La ciencia conoce en su desarrollo a no pocos hombres valientes que supieron romper lo viejo y crear lo nuevo, a pesar de cualquier obstáculo. Hombres de ciencia como Galileo, Darwin y muchos otros son de todos conocidos. Quisiera detenerme en uno de esos corifeos de la ciencia, que es al mismo tiempo el hombre más grande de la época contemporánea. Me refiero a Lenin, nuestro maestro, nuestro educador. Recuerden el año 1917. Basándose en el análisis científico del desarrollo social de Rusia, basándose en el análisis científico de la situación internacional, Lenin llegó a la conclusión de que la única salida de la situación era la victoria del socialismo en Rusia. Esta fue una conclusión más que inesperada para muchos hombres de ciencia de aquel tiempo. Plejánov, uno de los más destacados hombres de ciencia, hablaba entonces con desprecio de Lenin, afirmando que Lenin se encontraba "delirando". Otros hombres de ciencia, no menos conocidos, afirmaban que "Lenin se ha vuelto loco", que habría que encerrarlo en algún lugar apartado. Contra Lenin estaban entonces todos y cada uno de los hombres de ciencia, como contra un hombre que destruía la ciencia. Pero Lenin no temió ir contra la corriente, contra la rutina. Y Lenin venció.

He aquí un ejemplo de hombre de ciencia, que lucha audazmente contra la ciencia caduca y abre el camino para una ciencia nueva.

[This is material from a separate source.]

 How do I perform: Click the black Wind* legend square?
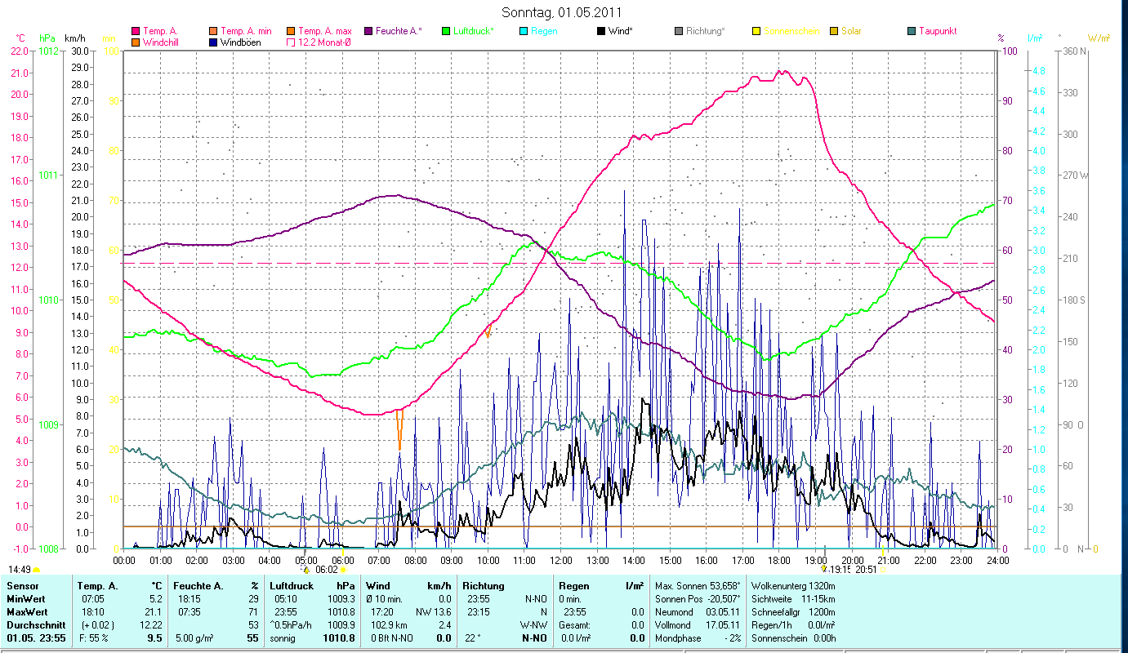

Sucede también que los nuevos caminos de la ciencia y la técnica los abren a veces no personas conocidas en la ciencia, sino personas completamente desconocidas en el mundo científico, personas sencillas, prácticas, innovadores de la causa. Aquí, en la mesa común, están sentados los camaradas Stajánov y Papanin. Personas desconocidas en el mundo científico, sin grados académicos, prácticos de su causa. Pero, ¿quién no sabe que Stajánov y los stajanovistas, en su trabajo práctico en la esfera de la industria, echaron abajo las normas existentes, establecidas por personas conocidas de la ciencia y la técnica, por considerarlas anticuadas, e introdujeron nuevas normas, correspondientes a las exigencias de la verdadera ciencia y la técnica? ¿Quién no sabe que Papanin y los papaninistas, en su trabajo práctico sobre el témpano de hielo a la deriva, de paso, sin especial esfuerzo, echaron abajo la vieja concepción del Ártico por anticuada y establecieron una nueva, correspondiente a las exigencias de la verdadera ciencia? ¿Quién puede negar que Stajánov y Papanin son innovadores en la ciencia, hombres de nuestra ciencia de vanguardia?

He aquí qué otros “milagros” ocurren en la ciencia.

Hablé de la ciencia. Pero la ciencia puede ser de todo tipo. La ciencia de la que hablé se llama ciencia avanzada.

¡Por el florecimiento de nuestra ciencia avanzada!

¡Por la salud de los hombres de la ciencia de vanguardia!

¡Por la salud de Lenin y del leninismo!

¡Por la salud de Stajanov y los stajanovistas!

¡Por la salud de Papanin y los papaninitas!